“After 40 years of serving outstanding fine dining cuisine with stunning San Francisco views, Carnelian Room will close forever on Friday, January 1, 2010. ”
I’ve never really eaten at the Carnelian Room, so when I heard that one of the premier San Francisco dining establishments was closing, I booked a reservation.
The Carnelian Room of 2009 is a place where you’re really just paying more for the ambiance than the elegant food. Warm low light, fantastic night time cityscape, and luxurious table linens. Yes, I did say table linens. They weren’t the starchy, typical restaurant table linens. These were beautiful, ivory table linens with a smooth, silky texture. I had high hopes for the meal.
The service was interminably slow. Don’t get me wrong, I’m not a dine-and-dash kinda gal. From our travels in Europe, I’ve gotten used to savoring your meal over the course of 3 hours. But we haven’t even ordered our meals and the place wasn’t completely packed! Even when we finally ordered our meals, there was a very looooong wait in between courses.
First course: Shrimp and seared scallops for me, Thai Lobster bisque for Jim. Scallops and shrimp were well prepared and flavorful. Not sure where the Thai or the bisque was in Jim’s Thai Lobster bisque. There were also little parts of what looked like lobster in Jim’s soup.
<long wait>
At this point, the waiter comes by and says to us in aside, “Could you do me a favor?

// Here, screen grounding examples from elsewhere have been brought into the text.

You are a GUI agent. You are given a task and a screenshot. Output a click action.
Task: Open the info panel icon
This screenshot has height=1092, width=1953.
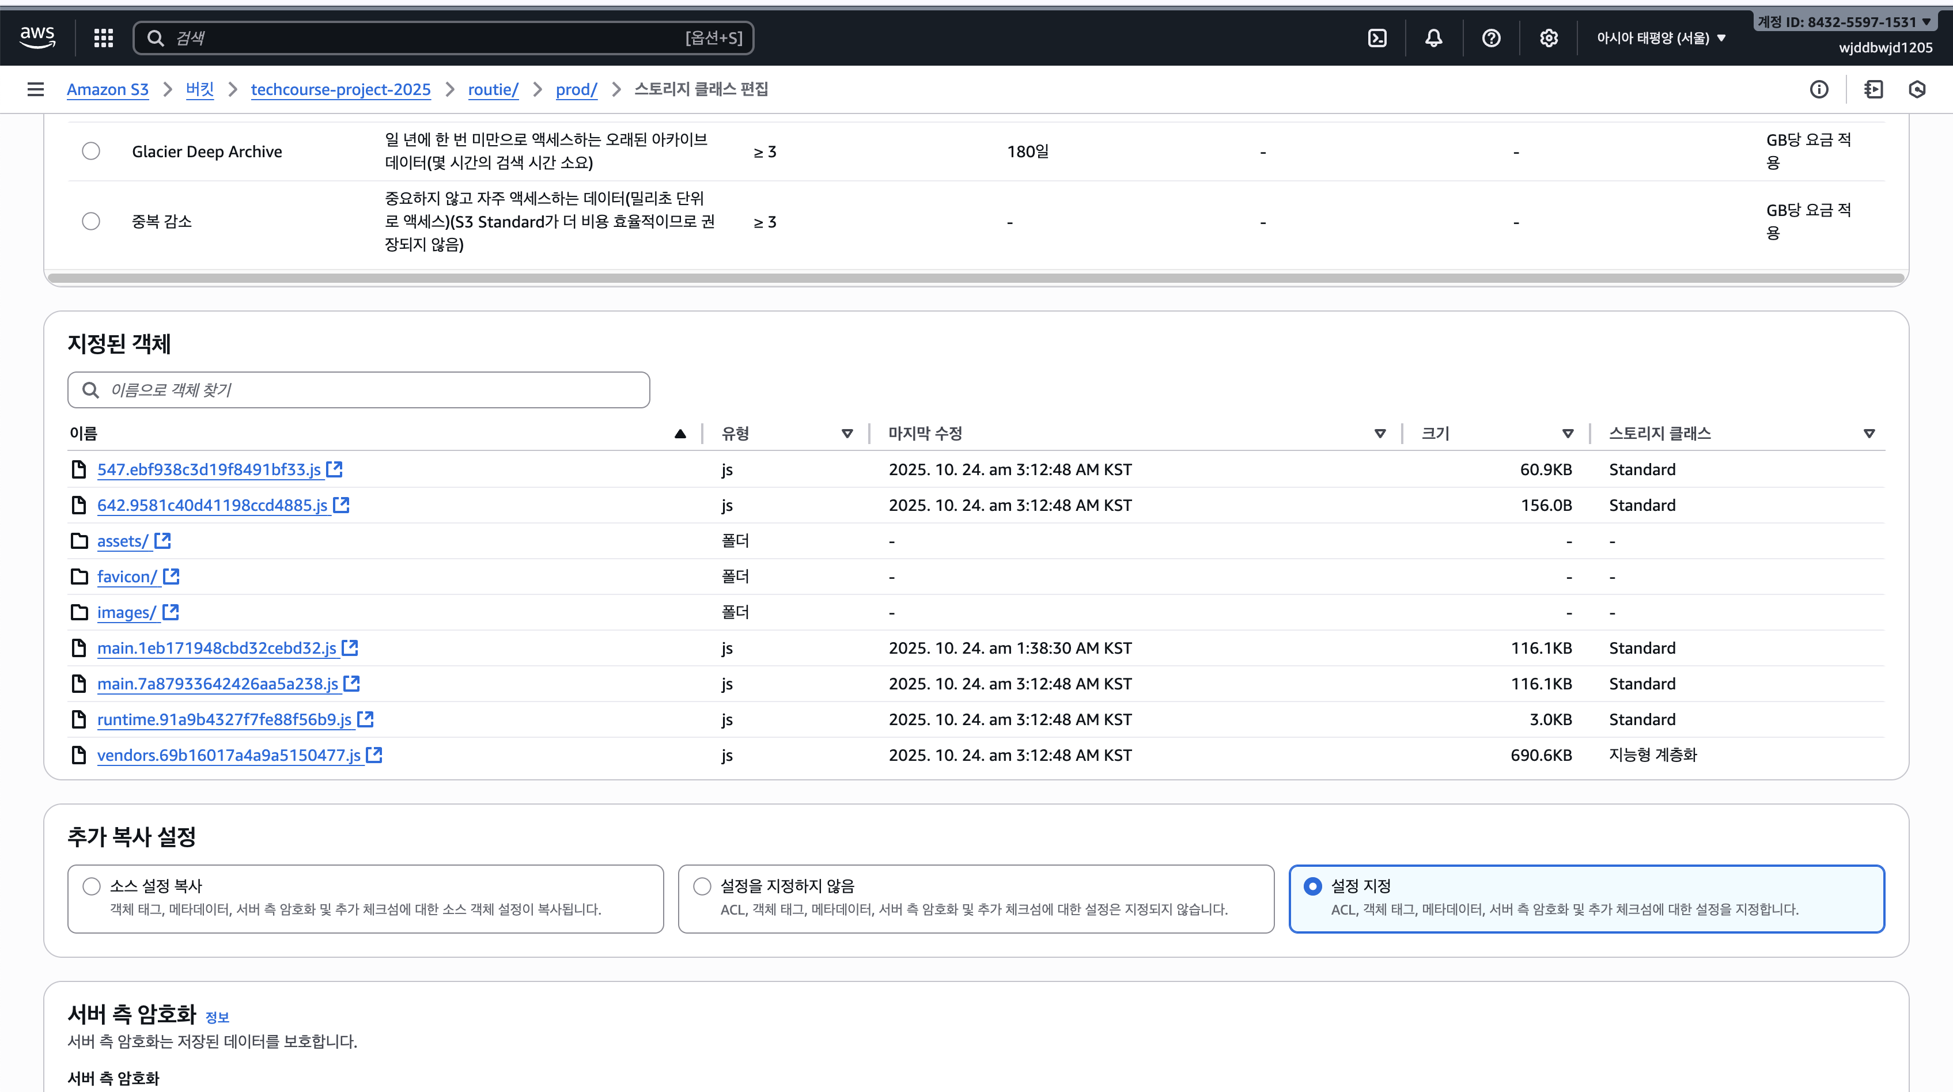click(x=1819, y=89)
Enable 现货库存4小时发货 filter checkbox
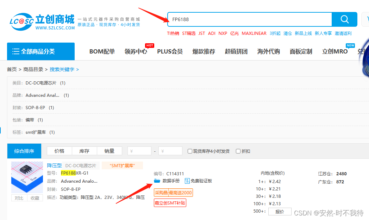This screenshot has height=220, width=369. (190, 151)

Could you complain to the Maitre’d that there was a very long gap between your entrees? They keep packing people in here and the kitchen can’t keep up!” Wow, I’ve never had a waiter say THAT to me before.
</longwait>
Next Course: Oxtail Ravioli for Jim. The ravioli skin was very well made. There were a couple bits of some type of meat inside. I think they were oxtail….
The waiter comes back and without even asking, fills Jim’s glass to the brim with the rest of the wine bottle. Jim is very pleased….and we both agree that he’s trying to save face.
Sorbet: Excellent, fresh, apple sorbet. Real pleaser.
Main Course: Duck breast for me, Wagyu Culotte Steak for Jim. The best part about the duck breast was the pureed parsnips that came with the dish. The duck breast….was really like eating Donald Duck’s grandfather. The entire dish seemed that it was waiting under the heat lamp for an interminably long time (there’s that word again!). Jim took one bite of his Wagyu, which the waiter assured me was A5 grade, and assured me that it wasn’t A5 grade.
Dessert: Grand Marnier Souffle for me, Chocolate Blackberry mousse for Jim. Both very good. After the main course, we were hoping that the pastry chef would save the day and they did.
All in all, can’t say that we’ll ever go back….but since its closing I guess we don’t have to worry about that do we. And, no, I didn’t say anything to the Maitre’D on the way out… they were no where to be found. I did pass a couple on the way out who were talking to their friend on the phone, “….awful. We screamed at the waiter and the maitre’d….so we’re leaving….” Yikes. Too bad that’s the impression that the Carnelian Room is leaving.